**Prompt:**
Every line with the string "element" should be copied from the data.

————

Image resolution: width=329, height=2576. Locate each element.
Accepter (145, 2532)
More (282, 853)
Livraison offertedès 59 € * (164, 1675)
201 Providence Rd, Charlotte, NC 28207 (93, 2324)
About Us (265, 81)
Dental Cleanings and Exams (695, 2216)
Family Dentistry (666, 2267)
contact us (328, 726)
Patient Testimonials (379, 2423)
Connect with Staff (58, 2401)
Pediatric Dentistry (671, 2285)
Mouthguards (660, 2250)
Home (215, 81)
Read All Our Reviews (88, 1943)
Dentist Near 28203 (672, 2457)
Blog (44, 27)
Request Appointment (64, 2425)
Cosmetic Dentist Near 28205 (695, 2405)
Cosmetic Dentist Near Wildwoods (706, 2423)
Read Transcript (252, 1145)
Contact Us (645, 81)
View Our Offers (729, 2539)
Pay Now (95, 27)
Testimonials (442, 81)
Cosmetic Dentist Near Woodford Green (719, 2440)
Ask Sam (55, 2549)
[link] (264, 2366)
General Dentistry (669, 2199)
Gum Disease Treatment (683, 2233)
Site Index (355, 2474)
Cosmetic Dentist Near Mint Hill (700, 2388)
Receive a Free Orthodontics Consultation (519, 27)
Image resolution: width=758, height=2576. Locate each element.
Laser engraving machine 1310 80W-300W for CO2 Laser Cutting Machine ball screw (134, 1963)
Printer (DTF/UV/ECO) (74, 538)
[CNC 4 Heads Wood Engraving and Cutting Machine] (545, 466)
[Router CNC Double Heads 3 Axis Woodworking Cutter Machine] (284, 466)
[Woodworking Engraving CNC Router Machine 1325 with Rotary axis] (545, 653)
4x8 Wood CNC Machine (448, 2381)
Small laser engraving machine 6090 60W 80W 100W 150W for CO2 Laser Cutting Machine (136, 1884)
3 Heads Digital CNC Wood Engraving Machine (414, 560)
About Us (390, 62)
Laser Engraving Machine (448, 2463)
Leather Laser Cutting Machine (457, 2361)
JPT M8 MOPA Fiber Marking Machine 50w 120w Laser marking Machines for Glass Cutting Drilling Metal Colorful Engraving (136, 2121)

————

**Exercise output:**
Image resolution: width=329, height=2576. Locate each element.
Image resolution: width=758, height=2576. Locate each element.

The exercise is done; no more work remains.